Prompt: For the word "screenshot", tally the lines of the data that contain it and give the tally alone.

Supplied material:
○ ○ ○

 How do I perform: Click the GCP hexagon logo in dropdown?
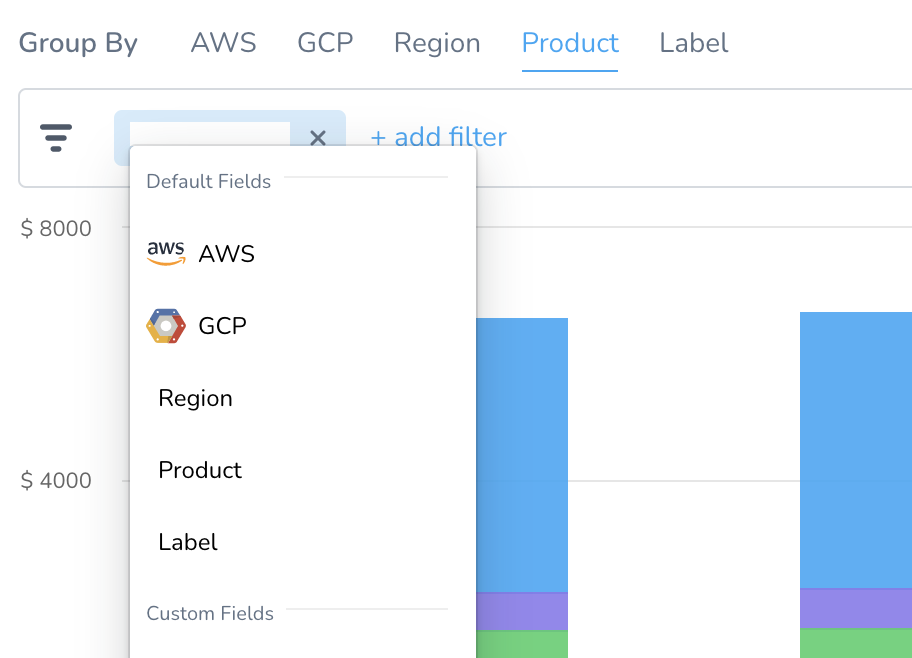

○ ○ ○

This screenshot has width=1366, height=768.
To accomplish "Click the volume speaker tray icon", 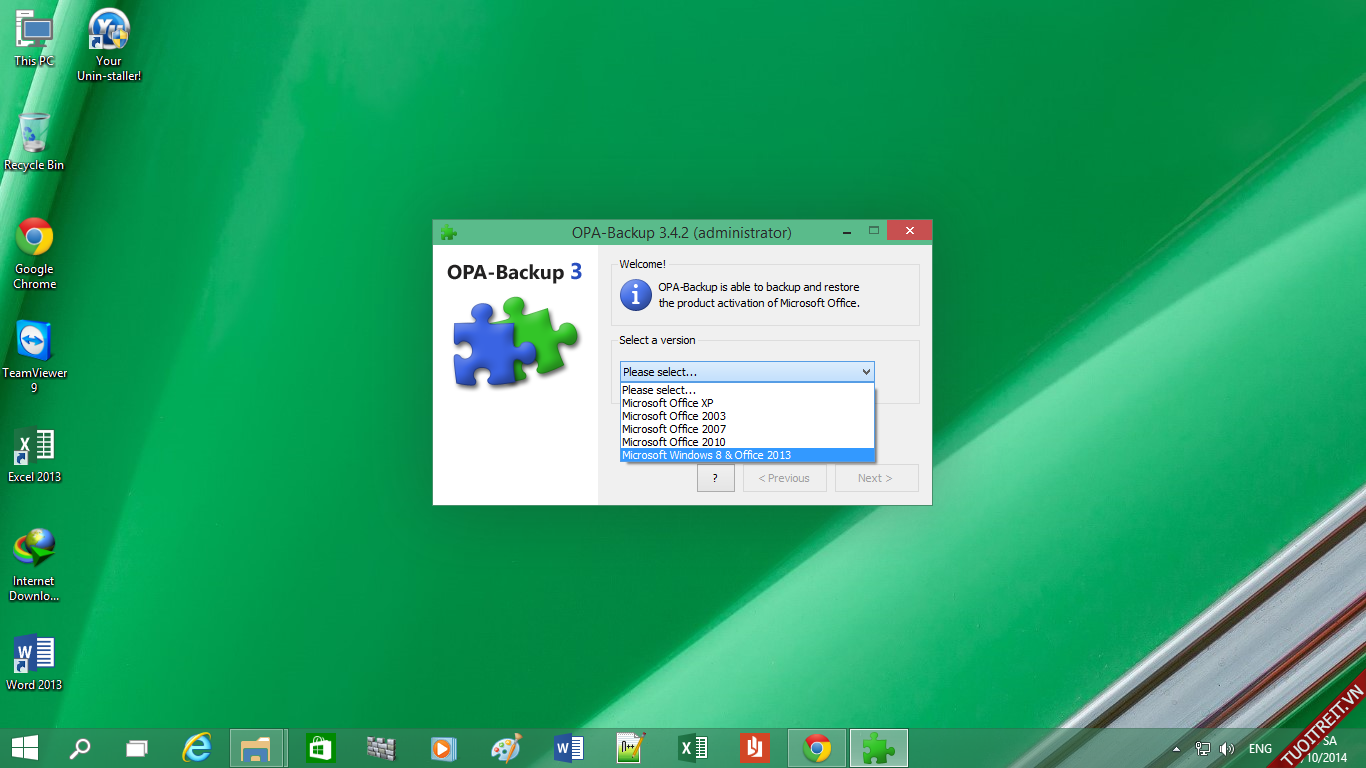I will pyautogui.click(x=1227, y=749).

○ ○ ○

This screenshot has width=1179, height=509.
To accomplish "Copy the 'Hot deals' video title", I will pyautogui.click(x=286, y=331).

○ ○ ○

Written answer: 2